Силен коснулся плеча Диодора.
— Ты сказал, что он не ответил ни на один из их вопросов?
— Ни слова не сорвалось с его губ, — прошептал Диодор. — Они применяли к нему пытки, которые сделали бы другого человека седым импотентом, но он упорно молчал. Ганнон не опозорил чести своего семейства.
Магистрат нашел ключ от камеры, вставил его в скважину и повернул. Затем он толкнул плечом массивную дверь. Силен неохотно вошел за ним в темную зловонную камеру. Широкий торс Диодора закрывал ему вид. Он представлял себе картины физического уродства, истерзанную обнаженную плоть и отвратительные позы, в которых тюремщики могли связать Ганнона. Но когда ему хватило смелости бросить взгляд на пленника, он увидел нечто иное.
Ганнон сидел на полу в углу, словно ребенок, страдавший от какого-то долгого наказания. Он кутался в длинный плащ с капюшоном. Его голова почти касалась пола. Он даже не пошевелился при их появлении. Возможно, Баркид принял их за своих мучителей. Силен с трудом нашел слова приветствия. Он шагнул вперед и, вытянув руку, коснулся колена пленника.
— Ганнон Барка, — прошептал он на карфагенском языке. — Ганнон, я пришел к тебе с благословением от...
Диодор оттолкнул его в сторону. Он просунул руку под локоть Ганнона и велел Силену сделать то же самое. Увидев вопрос на лице родственника, он хрипло пояснил:
— Отложи свои речи до завтрашнего дня. Давай быстрее выведем его отсюда.
Они вытащили пленника из камеры, положили его на тачку и, накрыв тряпками, вывезли из крепости на темные городские улицы. Диодор оставил их около доков. Он передал через Силена свою хвалу Ганнибалу, заверил его в тайной дружбе и вновь попросил подтверждения будущего богатства. Затем магистрат отправился домой, шепча под нос слова и пробуя интонации, которые он намеревался использовать при общении с легионерами. Он искал ответы, легко стекавшие с его языка.

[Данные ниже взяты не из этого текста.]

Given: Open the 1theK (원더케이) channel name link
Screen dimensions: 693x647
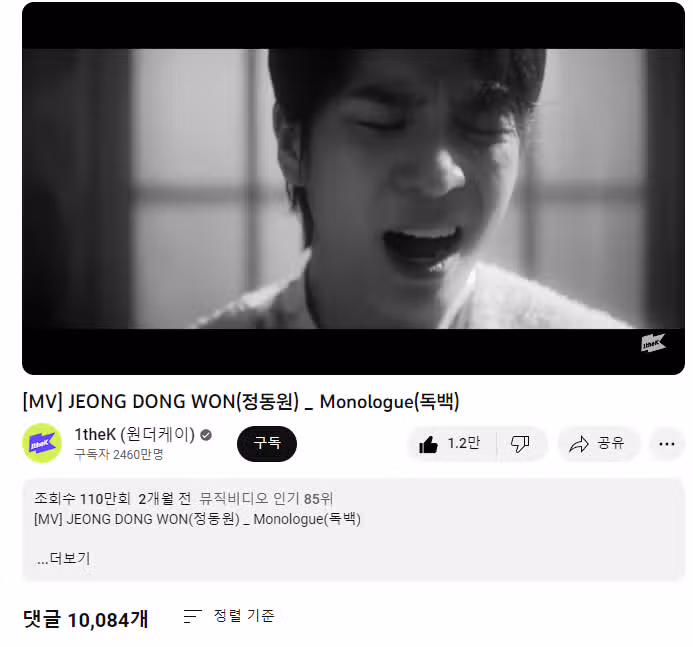Looking at the screenshot, I should [x=134, y=434].
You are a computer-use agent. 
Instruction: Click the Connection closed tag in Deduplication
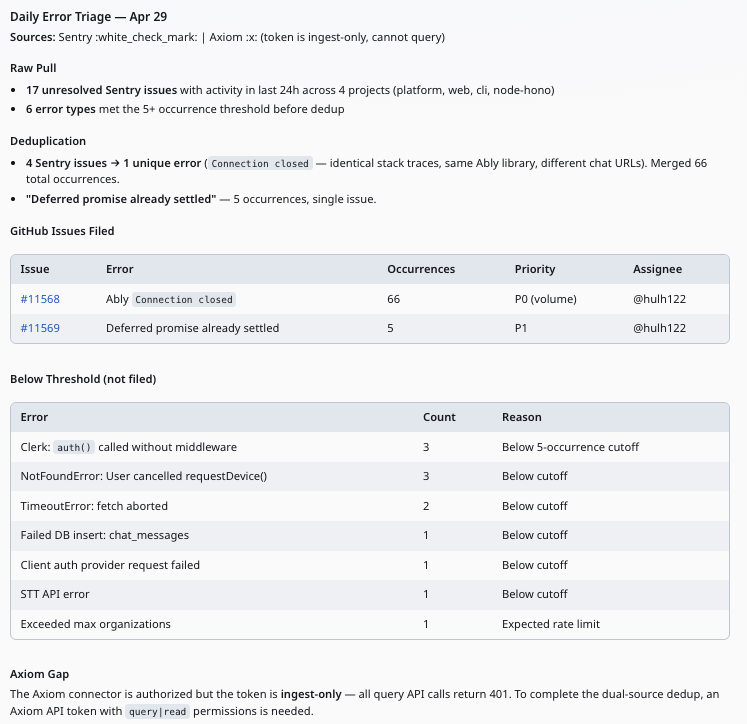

Тем же вечером Силен и его спутник покинули город и вышли в море на борту небольшого корабля, который разрезал темные воды с рискованной скоростью. После долгого ожидания грек снова почувствовал себя свободным. Ветер, дувший в парус, назывался зефиром, но он считал его благословением богов. Капитан торгового суда без лишних вопросов понял, что их миссия была опасной и тайной. Он все время держал парус по ветру и мчался по морю, словно сидел на загривке буйного быка.
Укрывшись в крохотной каюте от ночного холода и брызг, двое мужчин сидели друг напротив друга. Морская качка вернула Ганнону рассудок. Он пристально смотрел на грека, как будто выискивал его черты в какой-то дальней части памяти. Силен несколько раз заговаривал с ним, но Баркид молчал, выжидая подходящий момент. Наконец в темноте прозвучал его голос. Похоже, он решил пошутить.
— Из лап одного грека...
— В руки старого друга, — закончил фразу Силен. — Хвала богам, что, пережив все беды тюремного заключения, ты сохранил чувство юмора. Может, хочешь перекусить?
Я запасся продуктами, потому что боялся, что тебя морили голодом.
Ганнон покачал головой.
— Римляне считают, что хорошая пища ослабляет волю человека. Они кормили меня мясом, хотя сами предпочитали более простую еду.